In the middle of October Goebbels published an article in Das Reich in which, along the same lines as Hitler’s remarks, rather than focusing on ideological differences he commented in a relatively pragmatic way on the “war aims” for which this continuing conflict was being fought: “This time it’s not about throne and altar but about grain and oil, about space for our growing numbers, who cannot live and cannot be fed in the restricted territory in which they have had to stay up until now.”

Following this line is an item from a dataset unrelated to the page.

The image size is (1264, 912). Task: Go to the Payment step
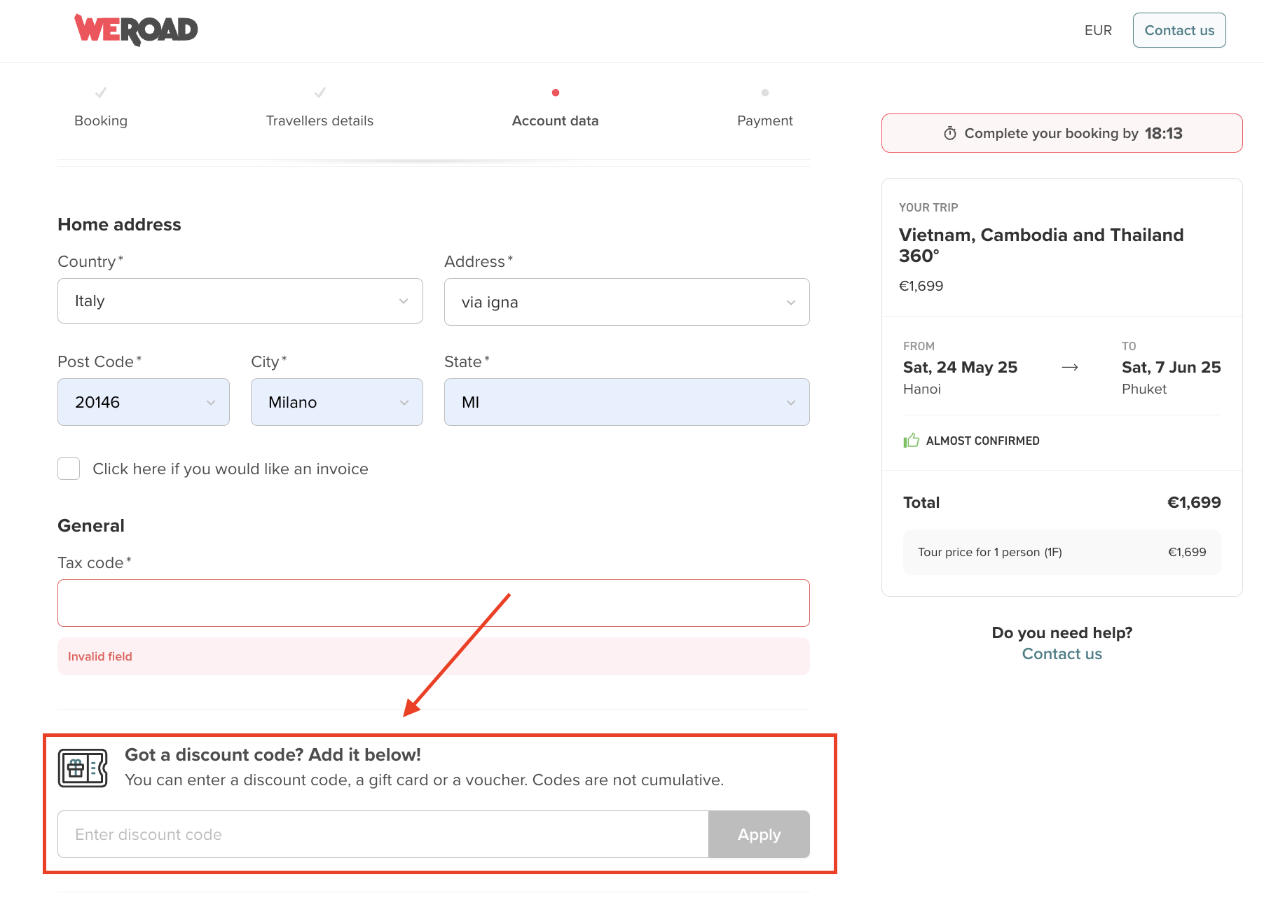coord(764,120)
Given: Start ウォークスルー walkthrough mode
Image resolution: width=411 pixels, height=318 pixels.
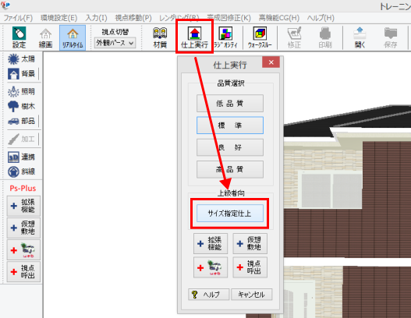Looking at the screenshot, I should [260, 37].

With the aim of winning the population’s support for the forthcoming military efforts, at the end of May he published an editorial in Das Reich with the title “What’s It All For?” In it, while not outlining actual political war aims, he nevertheless tried to give “the ordinary man” a foretaste of life in a future Greater German Reich. Concerned to persuade his readers of the rosy prospects that lay ahead, he produced a kitsch vision of the postwar world: “We are dreaming of a happy people in a country blossoming with beauty, traversed by wide roads like bands of silver which are also open to the modest car of the ordinary man. Beside them lie pretty villages and well laid-out cities with clean and roomy houses inhabited by large families for whom they provide sufficient space. In the limitless fields of the east yellow corn is waving, enough and more than enough to feed our people and the whole of Europe. Work will once more be a pleasure and it will be marked by a joy in life which will find expression in brilliant parties and contemplative peace.”

On the following day Goebbels took part in a meeting of Reich leaders and Gauleiters at which Hitler made a three-hour speech in order to convince this small group of elite functionaries of his own confidence in victory; the alternative to “total victory” was “total destruction.” The aims of this war, Hitler concluded, were very wide-ranging and would require many more sacrifices; however, these would be justified since the war “would make possible the lives of millions of German children.

The excerpts above also show how wrong politicians can be about the long-term goals of the citizens who elected them. The National Socialists talked about “clean and roomy houses inhabited by large families” and “our growing numbers,” just a few decades before the birthrate among ethnic Germans plummeted.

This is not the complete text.